* **EXTRAIT DU DOCUMENT**:
━━━━━━━━━━━━━━━━━━━━━━━━━━━━━━
I- LES THESES DEVELOPPEES PAR Me HABIBA TOURE


A- La CEI aurait dû inscrire le Président Laurent GBAGBO sur la Liste Electorale Provisoire (LEP)


Cette thèse est fondée sur la signification qu’elle confère à « l’inscription de droit ».


1- La signification qu’elle confère à l’inscription de droit

Obligation pour la Commission électorale indépendante de faire provisoirement droit à toutes les demandes d’inscription, sans pouvoir les discuter et les passer au crible des conditions pour être électeur.


2. Les conséquences qu’elle attache à cette signification de l’inscription de droit

« Tout ivoirien qui se présente devant la Commission électorale, pour s’inscrire sur la liste électorale, doit pouvoir s’y inscrire, car il ne revient pas à la Commission électorale indépendante de refuser l’inscription d’un ivoirien puisque l’inscription est de droit » (Cf. Le temps n°5695 du lundi 22 mai 2023). En conséquence, son nom devrait figurer sur la LEP, en laissant ensuite le soin à tous ceux qui contestent la liste électorale provisoire de venir au contentieux pour faire valoir leur prétention. En effet, selon Maitre Habiba TOURE, « l’affichage de la liste électorale provisoire permet justement de relever toutes les irrégularités qui peuvent être constatées par les électeurs. Si le nom d’une personne y figure, et que l’on estime qu’elle ne remplit pas les conditions pour y figurer, c’est à ce moment qu’entre en action l’article 12 du Code électoral qui permet aux électeurs et à la Commission électorale de contester la présence d’une personne sur la liste électorale » (Cf. Le temps n°5695 du lundi 22 mai 2023).


B- La décision de condamnation du Président Laurent GBAGBO ne comporte pas une privation de ces droits civils et politiques. On ne saurait donc en inférer la perte de ces droits, comme l’affirme la CEI.


C- L’exclusion du Président Laurent GBAGBO est une décision personnelle et unilatérale du Président de la CEI


II- QUELQUES REPONSES AUX THESES DEFENDUES PAR Me HABIBA TOURE


A- Sur l’obligation d’inscription du Président Laurent GBAGBO sur la LEP


1- Me Habiba TOURE se méprend sur le sens de l’article 5 du Code électoral qui dispose que « l’inscription sur la liste électorale est de droit ».

Il faut la lire tout simplement comme conférant le droit à tout ivoirien remplissant les conditions pour être électeur d’être sur la liste électorale, sans que la CEI puisse apprécier l’opportunité de cette présence sur la liste électorale.

Autrement dit, dès que l’intéressé remplit les conditions pour être inscrit, la CEI doit faire droit à sa demande en inscription. Elle a, en la matière, une compétence liée et non discrétionnaire.

Il convient donc de s’éloigner de l’interprétation de Me Habiba TOURE, qui, au demeurant, méconnait la procédure de révision de la liste électorale telle que prévue par le Code électoral et le décret n°2022-854 du 09 novembre 2022 fixant la période et les modalités de révision de la liste électorale.
━━━━━━━━━━━━━━━━━━━━━━━━━━━━━━
* **CONSIGNES DE L'EXERCICE**:
(1) Reproduisez fidèlement le passage de l'extrait du document qui s'ouvre sur les mots contenant « 1- Me Habiba » et se clôt sur « de la liste électorale. ».
(2) D'après l'extrait du document, pour quelle raison Me Habiba TOURE soutient-elle que la Commission électorale indépendante ne peut pas refuser l'inscription d'un Ivoirien qui se présente pour s'inscrire ? Répondez en une à trois phrases.

* **MATÉRIEL RECUEILLI**:
━━━━━━━━━━━━━━━━━━━━━━━━━━━━━━
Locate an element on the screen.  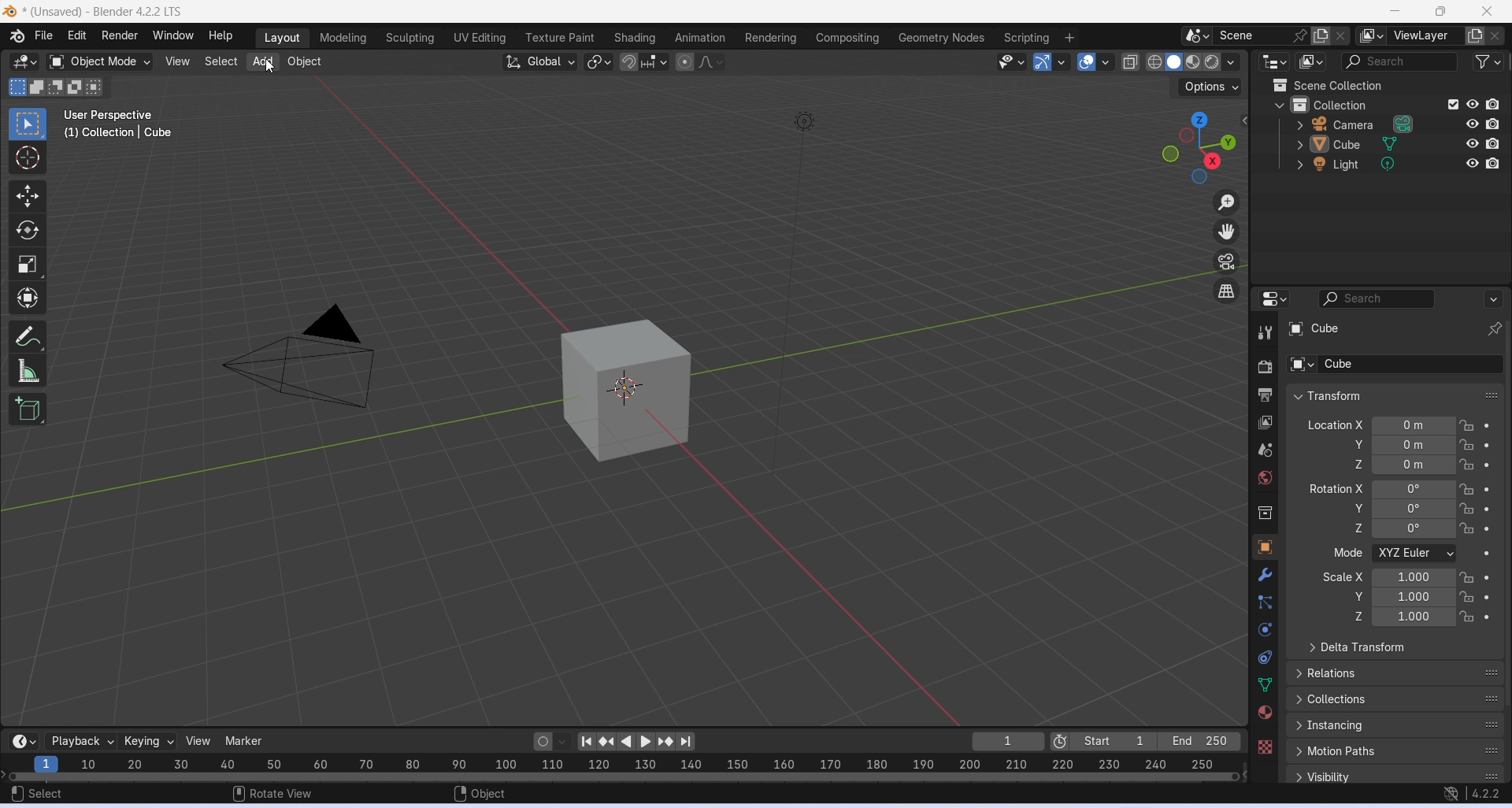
━━━━━━━━━━━━━━━━━━━━━━━━━━━━━━
* **CORRIGÉ**:
(1)
1- Me Habiba TOURE se méprend sur le sens de l’article 5 du Code électoral qui dispose que « l’inscription sur la liste électorale est de droit ».

Il faut la lire tout simplement comme conférant le droit à tout ivoirien remplissant les conditions pour être électeur d’être sur la liste électorale, sans que la CEI puisse apprécier l’opportunité de cette présence sur la liste électorale.

Autrement dit, dès que l’intéressé remplit les conditions pour être inscrit, la CEI doit faire droit à sa demande en inscription. Elle a, en la matière, une compétence liée et non discrétionnaire.

Il convient donc de s’éloigner de l’interprétation de Me Habiba TOURE, qui, au demeurant, méconnait la procédure de révision de la liste électorale telle que prévue par le Code électoral et le décret n°2022-854 du 09 novembre 2022 fixant la période et les modalités de révision de la liste électorale.

(2) Pour Me Habiba TOURE, l'inscription est de droit. Il ne revient donc pas à la Commission électorale indépendante de refuser l'inscription d'un Ivoirien. Les irrégularités éventuelles doivent être relevées à l'affichage de la liste électorale provisoire, puis contestées en vertu de l'article 12 du Code électoral.